There are two tactics that can be used to deal with a potential premature birth: delay the arrival of birth as much as possible, or prepare the prospectively premature fetus for arrival. Both of these tactics may be used simultaneously.
Delaying the premature birth from occurring is typically the most favored option. This gives the fetus or fetuses as much time as possible to mature in the womb. There are a number of techniques that can be used to try to accomplish this. The first resort is usually complete bed rest. Maintaining a horizontal position reduces pressure on the cervix, which may allow it to stay lengthened longer, and avoiding unnecessary movement may reduce uterine irritation, which can lead to contractions. Likewise, proper nutrition and especially hydration are important: dehydration can lead to premature uterine contractions. In a hospital setting, a drug-free IV drip may be used to try to stop premature labor simply by improving the mother's hydration. Lastly, there are anti-contraction medications (tocolytics), such as ritodrine, fenoterol, nifedipine and atosiban, although these do not appear to have more than a short-term effect on delaying delivery.

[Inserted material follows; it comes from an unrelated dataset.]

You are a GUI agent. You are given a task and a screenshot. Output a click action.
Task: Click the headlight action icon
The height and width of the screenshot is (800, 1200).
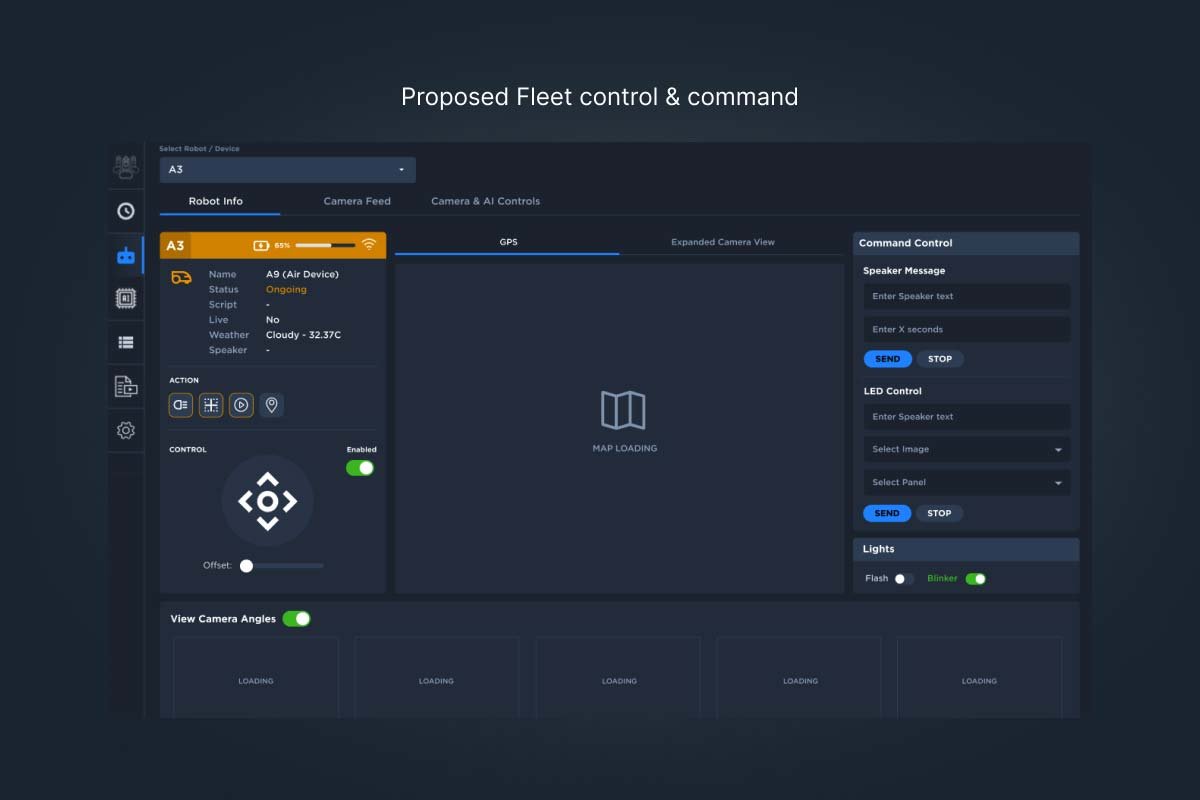(x=181, y=405)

Premature birth can not always be prevented. Severely premature infants may have underdeveloped lungs, because they are not yet producing their own surfactant. This can lead directly to Respiratory Distress Syndrome, also called hyaline membrane disease, in the neonate. To try to reduce the risk of this outcome, pregnant mothers with threatened premature delivery prior to 34 weeks are often administered at least one course of glucocorticoids, a steroid that crosses the placental barrier and stimulates growth in the lungs of the fetus. Typical glucocorticoids that would be administered in this context are betamethasone or dexamethasone, often when the fetus has reached viability at 23 weeks. In cases where premature birth is imminent, a second "rescue" course of steroids may be administered 12 to 24 hours before the anticipated birth. There is no research consensus on the efficacy and side-effects of a second course of steroids, but the consequences of RDS are so severe that a second course is often viewed as worth the risk.
Research reported at the 2008 conference of the Society for Maternal-Fetal Medicine suggests that administration of magnesium sulfate (Epsom salt) to women just before premature birth can cut the rate of cerebral palsy in half. While the compound is cheap and safe, it may make mothers and infants groggy, and details are pending scientific publication.[25]